╭─ MATERIAL SHOWN

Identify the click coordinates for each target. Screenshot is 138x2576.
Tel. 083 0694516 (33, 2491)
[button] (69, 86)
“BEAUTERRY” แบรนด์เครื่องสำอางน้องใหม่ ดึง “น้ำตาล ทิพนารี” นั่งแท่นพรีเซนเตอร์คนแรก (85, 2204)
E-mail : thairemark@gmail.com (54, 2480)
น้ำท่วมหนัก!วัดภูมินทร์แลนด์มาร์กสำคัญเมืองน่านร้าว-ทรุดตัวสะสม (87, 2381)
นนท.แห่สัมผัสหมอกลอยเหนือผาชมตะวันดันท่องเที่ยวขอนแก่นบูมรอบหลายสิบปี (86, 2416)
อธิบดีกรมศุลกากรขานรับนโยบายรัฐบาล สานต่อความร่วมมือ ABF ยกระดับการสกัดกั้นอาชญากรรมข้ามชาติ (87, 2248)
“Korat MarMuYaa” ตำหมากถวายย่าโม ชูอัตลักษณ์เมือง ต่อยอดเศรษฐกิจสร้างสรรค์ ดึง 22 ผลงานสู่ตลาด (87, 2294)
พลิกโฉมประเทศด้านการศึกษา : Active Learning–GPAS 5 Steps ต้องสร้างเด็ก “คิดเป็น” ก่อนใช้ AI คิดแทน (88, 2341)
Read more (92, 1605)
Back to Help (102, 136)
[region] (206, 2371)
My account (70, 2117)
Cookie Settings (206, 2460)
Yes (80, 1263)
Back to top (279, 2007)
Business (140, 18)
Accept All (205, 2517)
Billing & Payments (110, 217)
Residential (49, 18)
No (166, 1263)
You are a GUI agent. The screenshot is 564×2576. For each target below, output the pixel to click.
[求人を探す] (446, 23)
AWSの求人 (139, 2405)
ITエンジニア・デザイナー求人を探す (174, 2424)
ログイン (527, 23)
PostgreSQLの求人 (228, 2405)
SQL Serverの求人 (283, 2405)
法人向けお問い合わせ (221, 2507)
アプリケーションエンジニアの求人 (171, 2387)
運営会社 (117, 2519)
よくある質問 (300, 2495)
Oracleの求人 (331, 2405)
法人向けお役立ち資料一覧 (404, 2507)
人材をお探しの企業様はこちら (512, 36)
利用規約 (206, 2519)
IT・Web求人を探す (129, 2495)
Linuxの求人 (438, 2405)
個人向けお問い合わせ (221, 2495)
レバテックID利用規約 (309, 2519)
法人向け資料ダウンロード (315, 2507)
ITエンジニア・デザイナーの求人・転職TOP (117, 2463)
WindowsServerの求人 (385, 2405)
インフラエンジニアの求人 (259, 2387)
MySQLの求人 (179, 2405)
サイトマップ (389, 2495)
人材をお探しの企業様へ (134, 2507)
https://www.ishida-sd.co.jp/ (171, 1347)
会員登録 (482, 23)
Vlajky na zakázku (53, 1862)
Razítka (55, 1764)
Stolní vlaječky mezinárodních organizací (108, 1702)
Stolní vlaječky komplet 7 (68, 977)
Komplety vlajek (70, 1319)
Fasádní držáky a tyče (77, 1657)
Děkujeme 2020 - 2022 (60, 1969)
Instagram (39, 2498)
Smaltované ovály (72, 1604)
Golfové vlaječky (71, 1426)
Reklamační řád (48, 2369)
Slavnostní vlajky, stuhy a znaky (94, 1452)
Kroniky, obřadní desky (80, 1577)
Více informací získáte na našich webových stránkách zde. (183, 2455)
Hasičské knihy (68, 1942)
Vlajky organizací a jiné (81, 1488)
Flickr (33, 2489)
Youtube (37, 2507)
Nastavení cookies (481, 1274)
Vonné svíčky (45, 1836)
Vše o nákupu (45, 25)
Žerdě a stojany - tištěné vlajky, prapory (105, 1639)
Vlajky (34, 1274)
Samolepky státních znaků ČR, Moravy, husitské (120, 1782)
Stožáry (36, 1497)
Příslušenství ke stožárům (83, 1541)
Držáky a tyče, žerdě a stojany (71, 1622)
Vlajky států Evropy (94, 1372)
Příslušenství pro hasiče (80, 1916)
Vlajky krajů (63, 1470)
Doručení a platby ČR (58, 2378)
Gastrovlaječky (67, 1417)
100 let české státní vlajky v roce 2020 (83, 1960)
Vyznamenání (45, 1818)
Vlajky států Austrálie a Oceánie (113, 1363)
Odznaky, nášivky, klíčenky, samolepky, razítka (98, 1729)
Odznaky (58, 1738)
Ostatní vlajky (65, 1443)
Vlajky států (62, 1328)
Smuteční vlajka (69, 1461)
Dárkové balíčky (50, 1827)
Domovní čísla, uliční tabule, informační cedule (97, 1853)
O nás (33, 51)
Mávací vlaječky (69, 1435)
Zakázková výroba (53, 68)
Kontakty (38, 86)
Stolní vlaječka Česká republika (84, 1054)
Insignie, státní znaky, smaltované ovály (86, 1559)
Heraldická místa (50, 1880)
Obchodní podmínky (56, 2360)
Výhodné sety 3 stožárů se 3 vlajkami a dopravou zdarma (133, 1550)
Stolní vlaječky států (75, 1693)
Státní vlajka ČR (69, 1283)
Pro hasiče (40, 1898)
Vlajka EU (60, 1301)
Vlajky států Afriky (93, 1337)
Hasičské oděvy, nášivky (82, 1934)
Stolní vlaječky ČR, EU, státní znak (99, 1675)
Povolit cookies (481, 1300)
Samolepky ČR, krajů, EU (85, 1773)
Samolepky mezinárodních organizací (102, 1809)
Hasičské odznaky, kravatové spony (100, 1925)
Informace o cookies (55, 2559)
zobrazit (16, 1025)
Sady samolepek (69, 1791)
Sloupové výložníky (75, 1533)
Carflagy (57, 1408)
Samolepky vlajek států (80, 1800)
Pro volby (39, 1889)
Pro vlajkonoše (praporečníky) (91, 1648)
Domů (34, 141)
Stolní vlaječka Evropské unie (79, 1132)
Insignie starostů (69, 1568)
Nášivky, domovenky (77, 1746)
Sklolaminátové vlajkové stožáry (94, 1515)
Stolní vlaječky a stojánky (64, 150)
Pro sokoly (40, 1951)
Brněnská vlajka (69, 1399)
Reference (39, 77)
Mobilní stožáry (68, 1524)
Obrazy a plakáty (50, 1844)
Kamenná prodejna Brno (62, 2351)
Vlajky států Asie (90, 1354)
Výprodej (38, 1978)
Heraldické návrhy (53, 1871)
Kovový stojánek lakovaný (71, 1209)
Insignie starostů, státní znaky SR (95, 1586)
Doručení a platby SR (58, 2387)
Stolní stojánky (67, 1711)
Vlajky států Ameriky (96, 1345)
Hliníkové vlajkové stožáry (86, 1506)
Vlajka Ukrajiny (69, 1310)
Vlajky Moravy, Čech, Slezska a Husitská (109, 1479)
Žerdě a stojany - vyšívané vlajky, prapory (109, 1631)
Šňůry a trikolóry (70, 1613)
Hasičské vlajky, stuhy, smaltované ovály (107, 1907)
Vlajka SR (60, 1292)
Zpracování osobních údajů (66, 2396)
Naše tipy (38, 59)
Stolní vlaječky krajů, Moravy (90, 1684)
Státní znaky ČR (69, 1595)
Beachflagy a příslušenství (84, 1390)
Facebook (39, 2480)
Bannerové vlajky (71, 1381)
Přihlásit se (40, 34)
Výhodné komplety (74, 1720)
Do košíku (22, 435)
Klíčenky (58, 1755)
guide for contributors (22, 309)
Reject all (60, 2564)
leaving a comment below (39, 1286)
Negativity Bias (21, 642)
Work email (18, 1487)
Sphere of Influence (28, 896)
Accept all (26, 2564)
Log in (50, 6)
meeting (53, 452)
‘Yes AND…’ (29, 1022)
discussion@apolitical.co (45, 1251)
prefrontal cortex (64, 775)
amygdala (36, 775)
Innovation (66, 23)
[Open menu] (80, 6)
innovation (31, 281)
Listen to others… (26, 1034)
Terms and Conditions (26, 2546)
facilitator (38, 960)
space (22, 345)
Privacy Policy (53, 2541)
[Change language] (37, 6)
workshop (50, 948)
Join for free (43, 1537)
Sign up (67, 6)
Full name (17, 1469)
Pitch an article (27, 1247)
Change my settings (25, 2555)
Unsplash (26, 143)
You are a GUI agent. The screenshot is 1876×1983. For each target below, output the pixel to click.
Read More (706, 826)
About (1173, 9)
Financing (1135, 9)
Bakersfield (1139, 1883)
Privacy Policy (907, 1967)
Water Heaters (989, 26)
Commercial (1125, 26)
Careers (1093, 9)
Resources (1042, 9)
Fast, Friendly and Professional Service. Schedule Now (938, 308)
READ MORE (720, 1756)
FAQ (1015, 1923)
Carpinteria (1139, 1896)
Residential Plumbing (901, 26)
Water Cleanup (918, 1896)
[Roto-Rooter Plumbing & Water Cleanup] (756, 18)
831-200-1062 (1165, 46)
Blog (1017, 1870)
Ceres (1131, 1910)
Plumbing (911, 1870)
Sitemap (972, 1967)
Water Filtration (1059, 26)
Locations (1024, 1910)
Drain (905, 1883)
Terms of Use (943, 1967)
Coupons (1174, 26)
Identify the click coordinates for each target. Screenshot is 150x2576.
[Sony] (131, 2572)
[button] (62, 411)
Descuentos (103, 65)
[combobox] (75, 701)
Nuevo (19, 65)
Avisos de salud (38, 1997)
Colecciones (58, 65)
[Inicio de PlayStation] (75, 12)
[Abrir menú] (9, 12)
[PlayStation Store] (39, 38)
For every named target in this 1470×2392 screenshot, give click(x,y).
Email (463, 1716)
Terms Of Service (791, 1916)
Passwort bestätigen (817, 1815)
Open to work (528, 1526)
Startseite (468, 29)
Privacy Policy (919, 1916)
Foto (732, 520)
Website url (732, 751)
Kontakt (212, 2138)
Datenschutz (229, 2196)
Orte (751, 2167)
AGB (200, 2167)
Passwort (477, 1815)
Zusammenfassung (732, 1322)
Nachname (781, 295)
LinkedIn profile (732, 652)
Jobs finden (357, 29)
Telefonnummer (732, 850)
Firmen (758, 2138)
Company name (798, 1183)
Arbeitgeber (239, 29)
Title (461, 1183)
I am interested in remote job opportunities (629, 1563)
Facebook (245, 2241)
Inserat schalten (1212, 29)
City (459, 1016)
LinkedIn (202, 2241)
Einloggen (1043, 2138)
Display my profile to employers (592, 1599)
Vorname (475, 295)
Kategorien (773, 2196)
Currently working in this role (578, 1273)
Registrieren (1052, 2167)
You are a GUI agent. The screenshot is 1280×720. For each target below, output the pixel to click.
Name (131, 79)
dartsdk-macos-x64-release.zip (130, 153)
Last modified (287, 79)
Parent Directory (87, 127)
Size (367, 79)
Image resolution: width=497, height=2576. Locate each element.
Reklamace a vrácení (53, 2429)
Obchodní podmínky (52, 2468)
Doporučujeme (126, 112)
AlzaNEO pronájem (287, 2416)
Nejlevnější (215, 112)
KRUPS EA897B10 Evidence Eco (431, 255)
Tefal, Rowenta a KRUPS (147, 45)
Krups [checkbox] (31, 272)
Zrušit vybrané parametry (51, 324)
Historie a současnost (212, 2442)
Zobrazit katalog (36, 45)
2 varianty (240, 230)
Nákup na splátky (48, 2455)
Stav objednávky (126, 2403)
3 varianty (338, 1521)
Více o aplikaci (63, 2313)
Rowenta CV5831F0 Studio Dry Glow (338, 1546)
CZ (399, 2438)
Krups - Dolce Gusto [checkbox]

╰─

* [EXERCISE OBJECTIVE]:
Repeat exactly the lines above, starting with the first line of the records and finishing with the line holding "You are a GUI agent. The screenshot is 564×2576.". Add no other line.

* [WRITTEN SOLUTION]:
Identify the click coordinates for each target. Screenshot is 138x2576.
Tel. 083 0694516 (33, 2491)
[button] (69, 86)
“BEAUTERRY” แบรนด์เครื่องสำอางน้องใหม่ ดึง “น้ำตาล ทิพนารี” นั่งแท่นพรีเซนเตอร์คนแรก (85, 2204)
E-mail : thairemark@gmail.com (54, 2480)
น้ำท่วมหนัก!วัดภูมินทร์แลนด์มาร์กสำคัญเมืองน่านร้าว-ทรุดตัวสะสม (87, 2381)
นนท.แห่สัมผัสหมอกลอยเหนือผาชมตะวันดันท่องเที่ยวขอนแก่นบูมรอบหลายสิบปี (86, 2416)
อธิบดีกรมศุลกากรขานรับนโยบายรัฐบาล สานต่อความร่วมมือ ABF ยกระดับการสกัดกั้นอาชญากรรมข้ามชาติ (87, 2248)
“Korat MarMuYaa” ตำหมากถวายย่าโม ชูอัตลักษณ์เมือง ต่อยอดเศรษฐกิจสร้างสรรค์ ดึง 22 ผลงานสู่ตลาด (87, 2294)
พลิกโฉมประเทศด้านการศึกษา : Active Learning–GPAS 5 Steps ต้องสร้างเด็ก “คิดเป็น” ก่อนใช้ AI คิดแทน (88, 2341)
Read more (92, 1605)
Back to Help (102, 136)
[region] (206, 2371)
My account (70, 2117)
Cookie Settings (206, 2460)
Yes (80, 1263)
Back to top (279, 2007)
Business (140, 18)
Accept All (205, 2517)
Billing & Payments (110, 217)
Residential (49, 18)
No (166, 1263)
You are a GUI agent. The screenshot is 564×2576. For each target below, output the pixel to click.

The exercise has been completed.